### PROBLEMS AND TASKS
a - For the oxygen sensor control excerpt, decide whether each statement agrees with the text. Answer yes or no for each and quote the words from the text that settle it.
(i) When the oxygen sensor output is higher than the downstream target value, a rich correction is performed in the sub feedback control.
(ii) The negative constant current −Ics is supplied so that the lean responsiveness of the oxygen sensor 21 is increased.
(iii) Keeping the exhaust air-fuel ratio within the purification range restricts the decrease of conversion efficiency with respect to NOx.
b - Write the next part of the oxygen sensor control excerpt, beginning after its final sentence.

### EXCERPT TO READ
• • • • •

In the present embodiment, the ECU 25 (or the microcomputer 26) performs a characteristic control routine shown in FIG. 9 to control the constant current circuit 27 as shown in FIG. 8. As shown in FIG. 8, when the output of the oxygen sensor 21 is higher than a target voltage (downstream target value) corresponding to the downstream target air-fuel ratio, in other words, when the air-fuel ratio of the exhaust gas flowing downstream of the upstream catalyst 18 is richer than the downstream target air-fuel ratio, a lean correction is performed in the sub feedback control, in which the air-fuel ratio of the exhaust gas flowing downstream of the upstream catalyst 18 is corrected to be leaner. Additionally, the constant current circuit 27 is controlled to supply a negative constant current −Ics to the electrode layers 33, 34 such that the oxygen sensor 21 can detect the lean gas early, in other words, a timing of a lean detection of the oxygen sensor 21 can be advanced. In other words, the constant current circuit 27 is controlled to supply the negative constant current −Ics such that the lean responsiveness of the oxygen sensor 21 is increased. Accordingly, the oxygen sensor 21 is capable of detecting early that the air-fuel ratio of the exhaust gas flowing in the upstream catalyst 18 becomes leaner than a purification range (purification window) that is a range of the air-fuel ratio within which a conversion efficiency of the upstream catalyst 18 is high. Therefore, the lean correction can be switched promptly to a rich correction in the sub feedback control when the air-fuel ratio of the exhaust gas flowing in the upstream catalyst 18 becomes leaner than the purification range. Here, in the rich correction, the air-fuel ratio of the exhaust gas flowing downstream of the upstream catalyst 18 is corrected to become richer. As a result, the air-fuel ratio of the exhaust gas flowing in the upstream catalyst 18 can be kept or made to return back promptly to within the purification range, and decrease of a conversion efficiency with respect to NOx can be thereby restricted.

• • • • •

### STORED DATA
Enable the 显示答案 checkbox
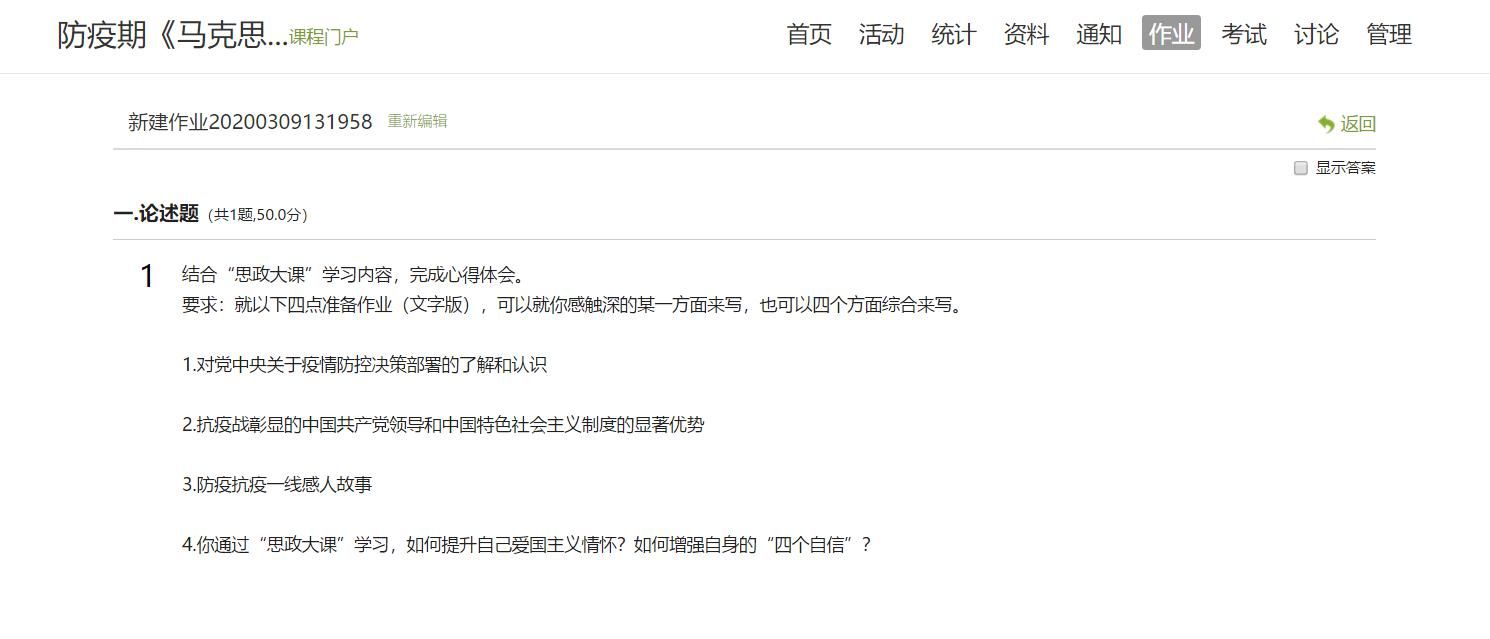The image size is (1490, 639). point(1301,168)
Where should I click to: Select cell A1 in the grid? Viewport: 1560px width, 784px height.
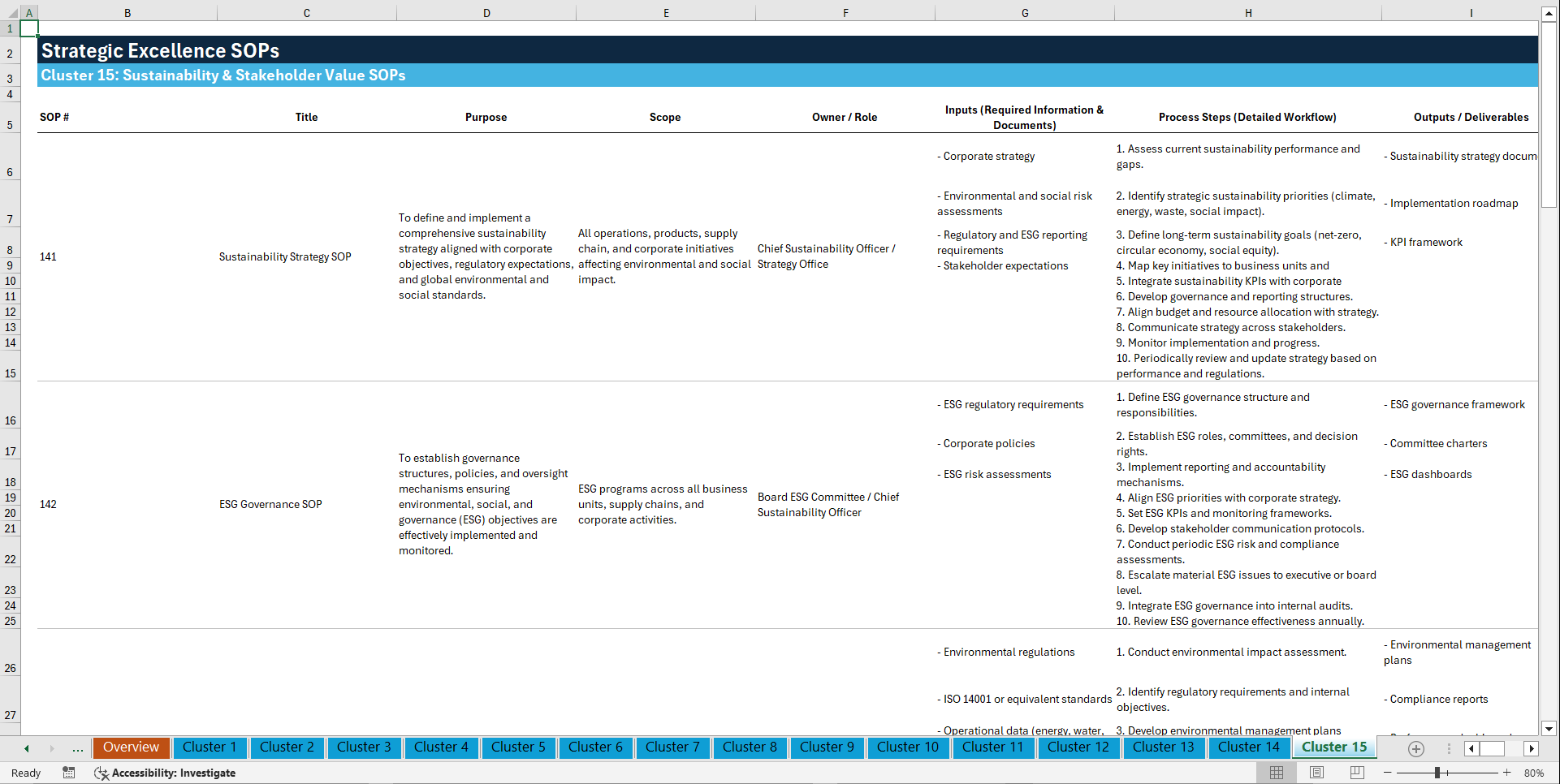pyautogui.click(x=28, y=28)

• • • • •

### ANSWERS IN ORDER
a -
(i) No: "a lean correction is performed in the sub feedback control"
(ii) Yes: "the constant current circuit 27 is controlled to supply the negative constant current −Ics such that the lean responsiveness of the oxygen sensor 21 is increased"
(iii) Yes: "decrease of a conversion efficiency with respect to NOx can be thereby restricted"

b -
On the other hand, when the output of the oxygen sensor 21 is lower than the target voltage as shown in FIG. 8, in other words, when the air-fuel ratio of the exhaust gas flowing downstream of the upstream catalyst 18 is leaner than the downstream target air-fuel ratio, the rich correction is performed in the sub feedback control so that the air-fuel ratio of the exhaust gas flowing downstream of the upstream catalyst 18 becomes richer. Additionally, the constant current circuit 27 is controlled to supply a positive constant current +Ics to the electrode layers 33, 34 such that the oxygen sensor 21 can detect the rich gas early, i.e., a timing of a rich detection of the oxygen sensor 21 can be advanced. In other words, the constant current circuit 27 is controlled to supply the positive constant current +Ics such that the rich responsiveness of the oxygen sensor 21 is increased. Accordingly, the oxygen sensor 21 is capable of detecting early that the air-fuel ratio of the exhaust gas flowing in the upstream catalyst 18 becomes richer than the purification range. Therefore, the rich correction can be switched promptly to the lean correction in the sub feedback control when the air-fuel ratio of the exhaust gas flowing in the upstream catalyst 18 becomes richer than the purification range. As a result, the air-fuel ratio of the exhaust gas flowing in the upstream catalyst 18 can be kept or made to return back promptly to within the purification range, and decrease of a conversion efficiency with respect to HC can be restricted.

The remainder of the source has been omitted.